Please find all lines in the data that hold the string "computer" and copy them.

=-=-=-=-=

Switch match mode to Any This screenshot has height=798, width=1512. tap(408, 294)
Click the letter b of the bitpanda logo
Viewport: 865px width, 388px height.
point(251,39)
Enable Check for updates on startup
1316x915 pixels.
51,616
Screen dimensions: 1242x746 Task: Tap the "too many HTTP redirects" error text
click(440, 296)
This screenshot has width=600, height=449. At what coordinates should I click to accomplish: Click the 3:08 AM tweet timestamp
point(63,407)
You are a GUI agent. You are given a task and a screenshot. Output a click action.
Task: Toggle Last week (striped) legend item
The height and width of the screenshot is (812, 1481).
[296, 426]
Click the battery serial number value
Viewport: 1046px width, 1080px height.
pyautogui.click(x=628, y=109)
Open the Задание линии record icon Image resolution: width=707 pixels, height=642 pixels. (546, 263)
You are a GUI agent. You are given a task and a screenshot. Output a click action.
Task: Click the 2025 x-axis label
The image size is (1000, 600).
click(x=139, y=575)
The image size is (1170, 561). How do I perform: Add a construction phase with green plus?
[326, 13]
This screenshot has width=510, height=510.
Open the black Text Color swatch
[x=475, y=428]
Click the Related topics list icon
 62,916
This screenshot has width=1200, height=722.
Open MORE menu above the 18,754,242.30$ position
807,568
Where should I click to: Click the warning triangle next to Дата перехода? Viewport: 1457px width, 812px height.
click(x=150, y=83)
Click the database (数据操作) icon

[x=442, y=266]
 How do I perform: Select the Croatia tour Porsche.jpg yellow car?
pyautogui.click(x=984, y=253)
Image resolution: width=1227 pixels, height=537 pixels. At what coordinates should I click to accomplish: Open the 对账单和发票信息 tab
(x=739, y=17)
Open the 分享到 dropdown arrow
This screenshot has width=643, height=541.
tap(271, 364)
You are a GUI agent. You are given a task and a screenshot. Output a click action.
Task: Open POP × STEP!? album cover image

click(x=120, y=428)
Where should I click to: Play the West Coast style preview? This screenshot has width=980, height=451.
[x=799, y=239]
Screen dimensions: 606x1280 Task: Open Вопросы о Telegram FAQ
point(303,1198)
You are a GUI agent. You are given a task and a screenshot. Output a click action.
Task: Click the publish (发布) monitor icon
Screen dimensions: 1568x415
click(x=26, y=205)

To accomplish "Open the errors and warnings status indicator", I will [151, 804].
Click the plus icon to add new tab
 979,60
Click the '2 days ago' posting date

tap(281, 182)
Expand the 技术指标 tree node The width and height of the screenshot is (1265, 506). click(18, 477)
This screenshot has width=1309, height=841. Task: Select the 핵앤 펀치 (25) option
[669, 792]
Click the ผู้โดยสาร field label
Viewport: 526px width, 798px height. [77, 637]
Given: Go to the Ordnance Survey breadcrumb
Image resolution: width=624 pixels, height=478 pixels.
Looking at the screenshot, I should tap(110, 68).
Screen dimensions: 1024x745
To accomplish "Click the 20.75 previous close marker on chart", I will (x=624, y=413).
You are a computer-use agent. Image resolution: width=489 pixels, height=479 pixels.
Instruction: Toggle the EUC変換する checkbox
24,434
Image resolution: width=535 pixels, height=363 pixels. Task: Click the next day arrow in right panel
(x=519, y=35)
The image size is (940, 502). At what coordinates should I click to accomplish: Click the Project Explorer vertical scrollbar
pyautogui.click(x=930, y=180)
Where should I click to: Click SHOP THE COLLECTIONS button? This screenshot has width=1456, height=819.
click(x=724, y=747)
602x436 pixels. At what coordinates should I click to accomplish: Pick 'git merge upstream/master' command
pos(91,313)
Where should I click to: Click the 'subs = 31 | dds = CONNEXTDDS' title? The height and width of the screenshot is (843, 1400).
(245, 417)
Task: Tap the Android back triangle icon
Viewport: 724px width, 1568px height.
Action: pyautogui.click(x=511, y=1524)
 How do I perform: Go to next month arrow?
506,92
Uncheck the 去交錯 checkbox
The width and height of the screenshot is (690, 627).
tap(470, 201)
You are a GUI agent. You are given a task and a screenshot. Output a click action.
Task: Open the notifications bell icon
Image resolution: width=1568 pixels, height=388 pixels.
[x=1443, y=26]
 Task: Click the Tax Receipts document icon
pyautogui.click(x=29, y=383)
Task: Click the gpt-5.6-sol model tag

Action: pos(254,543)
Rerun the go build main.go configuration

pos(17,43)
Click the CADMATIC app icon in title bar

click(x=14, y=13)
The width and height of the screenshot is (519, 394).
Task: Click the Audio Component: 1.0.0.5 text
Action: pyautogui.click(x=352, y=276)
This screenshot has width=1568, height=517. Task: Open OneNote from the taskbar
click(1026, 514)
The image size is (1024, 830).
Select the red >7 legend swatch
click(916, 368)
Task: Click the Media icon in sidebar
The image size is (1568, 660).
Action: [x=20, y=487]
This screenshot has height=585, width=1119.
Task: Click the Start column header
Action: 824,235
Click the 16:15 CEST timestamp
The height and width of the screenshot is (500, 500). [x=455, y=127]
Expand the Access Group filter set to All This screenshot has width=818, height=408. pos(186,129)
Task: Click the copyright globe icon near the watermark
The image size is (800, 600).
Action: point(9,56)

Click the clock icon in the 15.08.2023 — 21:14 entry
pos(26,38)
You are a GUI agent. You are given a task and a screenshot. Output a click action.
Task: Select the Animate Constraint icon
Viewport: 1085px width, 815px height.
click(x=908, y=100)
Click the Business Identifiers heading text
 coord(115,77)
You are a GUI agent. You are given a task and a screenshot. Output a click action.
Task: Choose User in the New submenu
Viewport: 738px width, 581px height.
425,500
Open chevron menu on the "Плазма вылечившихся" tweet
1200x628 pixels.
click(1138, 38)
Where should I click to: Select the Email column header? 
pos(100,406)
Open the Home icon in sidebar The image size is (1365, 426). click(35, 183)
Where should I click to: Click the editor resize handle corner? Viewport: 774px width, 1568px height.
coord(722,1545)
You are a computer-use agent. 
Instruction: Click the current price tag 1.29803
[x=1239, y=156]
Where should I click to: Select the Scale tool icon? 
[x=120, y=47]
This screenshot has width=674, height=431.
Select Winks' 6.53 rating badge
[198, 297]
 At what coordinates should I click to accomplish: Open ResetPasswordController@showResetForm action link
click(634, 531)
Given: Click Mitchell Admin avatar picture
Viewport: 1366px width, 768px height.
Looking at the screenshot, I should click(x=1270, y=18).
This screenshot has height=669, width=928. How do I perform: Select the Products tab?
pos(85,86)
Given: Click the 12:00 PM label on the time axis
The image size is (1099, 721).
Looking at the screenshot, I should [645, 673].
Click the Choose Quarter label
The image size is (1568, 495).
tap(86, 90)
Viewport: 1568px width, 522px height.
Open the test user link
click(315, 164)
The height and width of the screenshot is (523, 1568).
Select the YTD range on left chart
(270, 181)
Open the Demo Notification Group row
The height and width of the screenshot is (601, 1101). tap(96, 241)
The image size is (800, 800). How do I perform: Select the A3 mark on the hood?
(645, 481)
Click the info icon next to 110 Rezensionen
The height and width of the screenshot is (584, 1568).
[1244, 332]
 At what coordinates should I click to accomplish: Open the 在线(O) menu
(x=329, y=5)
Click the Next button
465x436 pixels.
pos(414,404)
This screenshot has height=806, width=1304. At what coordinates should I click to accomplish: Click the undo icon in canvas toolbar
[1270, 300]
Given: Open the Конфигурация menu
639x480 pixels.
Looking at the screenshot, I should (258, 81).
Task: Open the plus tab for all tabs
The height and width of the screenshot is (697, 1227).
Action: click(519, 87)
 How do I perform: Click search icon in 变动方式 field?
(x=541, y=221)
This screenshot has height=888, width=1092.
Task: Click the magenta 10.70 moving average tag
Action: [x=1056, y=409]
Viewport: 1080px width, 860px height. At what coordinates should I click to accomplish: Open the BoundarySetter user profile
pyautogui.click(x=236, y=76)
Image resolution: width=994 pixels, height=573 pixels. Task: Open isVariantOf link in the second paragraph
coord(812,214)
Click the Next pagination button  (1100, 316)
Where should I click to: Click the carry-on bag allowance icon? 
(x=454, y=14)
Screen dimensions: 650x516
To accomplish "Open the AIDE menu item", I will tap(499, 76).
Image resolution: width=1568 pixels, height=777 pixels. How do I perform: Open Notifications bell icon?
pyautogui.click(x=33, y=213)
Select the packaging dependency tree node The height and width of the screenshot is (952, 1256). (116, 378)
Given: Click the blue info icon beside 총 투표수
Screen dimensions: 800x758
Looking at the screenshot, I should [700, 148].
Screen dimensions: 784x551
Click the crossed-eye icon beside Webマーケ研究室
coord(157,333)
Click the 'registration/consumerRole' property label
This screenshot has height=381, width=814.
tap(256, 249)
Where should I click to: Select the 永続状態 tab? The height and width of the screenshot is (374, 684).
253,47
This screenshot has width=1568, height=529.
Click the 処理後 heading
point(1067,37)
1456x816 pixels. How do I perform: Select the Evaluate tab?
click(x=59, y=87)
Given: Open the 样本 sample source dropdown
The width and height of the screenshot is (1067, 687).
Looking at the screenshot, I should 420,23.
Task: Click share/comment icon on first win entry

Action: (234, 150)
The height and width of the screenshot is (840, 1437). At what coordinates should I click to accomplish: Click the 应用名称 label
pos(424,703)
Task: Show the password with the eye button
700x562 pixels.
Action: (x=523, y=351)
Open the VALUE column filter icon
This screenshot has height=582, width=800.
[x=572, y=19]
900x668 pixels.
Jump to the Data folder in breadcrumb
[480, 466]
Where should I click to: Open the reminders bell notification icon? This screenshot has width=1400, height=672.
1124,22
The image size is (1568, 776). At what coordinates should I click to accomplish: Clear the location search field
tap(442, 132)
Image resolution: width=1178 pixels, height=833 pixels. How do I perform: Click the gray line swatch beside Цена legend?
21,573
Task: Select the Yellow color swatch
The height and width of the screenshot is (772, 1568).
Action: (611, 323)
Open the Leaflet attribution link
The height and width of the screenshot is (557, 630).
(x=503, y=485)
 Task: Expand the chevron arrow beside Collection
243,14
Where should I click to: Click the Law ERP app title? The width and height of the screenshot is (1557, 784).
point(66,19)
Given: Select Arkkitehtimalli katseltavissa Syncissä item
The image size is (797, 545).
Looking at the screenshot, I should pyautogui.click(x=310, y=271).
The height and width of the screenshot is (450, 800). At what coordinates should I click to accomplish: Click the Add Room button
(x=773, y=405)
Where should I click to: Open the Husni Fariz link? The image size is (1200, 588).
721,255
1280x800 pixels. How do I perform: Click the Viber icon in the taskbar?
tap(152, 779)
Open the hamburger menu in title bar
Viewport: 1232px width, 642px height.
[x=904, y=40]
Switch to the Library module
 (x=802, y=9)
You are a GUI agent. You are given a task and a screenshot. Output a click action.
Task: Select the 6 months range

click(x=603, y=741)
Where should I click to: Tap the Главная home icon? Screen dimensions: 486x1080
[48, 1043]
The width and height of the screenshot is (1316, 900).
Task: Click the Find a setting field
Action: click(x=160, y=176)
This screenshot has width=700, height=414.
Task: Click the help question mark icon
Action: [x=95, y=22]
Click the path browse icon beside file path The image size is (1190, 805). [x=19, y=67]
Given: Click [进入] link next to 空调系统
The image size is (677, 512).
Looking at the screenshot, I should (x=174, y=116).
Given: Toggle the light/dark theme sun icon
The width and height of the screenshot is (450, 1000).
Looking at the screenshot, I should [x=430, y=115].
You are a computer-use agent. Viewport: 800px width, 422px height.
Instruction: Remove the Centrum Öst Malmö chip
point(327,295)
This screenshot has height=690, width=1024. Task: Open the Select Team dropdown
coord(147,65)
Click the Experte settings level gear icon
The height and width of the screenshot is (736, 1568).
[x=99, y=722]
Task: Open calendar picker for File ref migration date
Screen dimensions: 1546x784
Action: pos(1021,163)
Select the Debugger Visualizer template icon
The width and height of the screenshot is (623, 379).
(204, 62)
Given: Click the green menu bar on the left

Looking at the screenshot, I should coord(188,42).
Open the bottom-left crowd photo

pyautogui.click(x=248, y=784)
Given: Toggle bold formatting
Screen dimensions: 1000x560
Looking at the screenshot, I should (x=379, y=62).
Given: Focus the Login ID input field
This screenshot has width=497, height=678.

=-=-=-=-=

Answer to the exercise:
You are a computer-use agent. Image resolution: width=489 pixels, height=479 pixels.
You are a computer-use agent. 
You are a computer-use agent. Viewport: 800px width, 422px height.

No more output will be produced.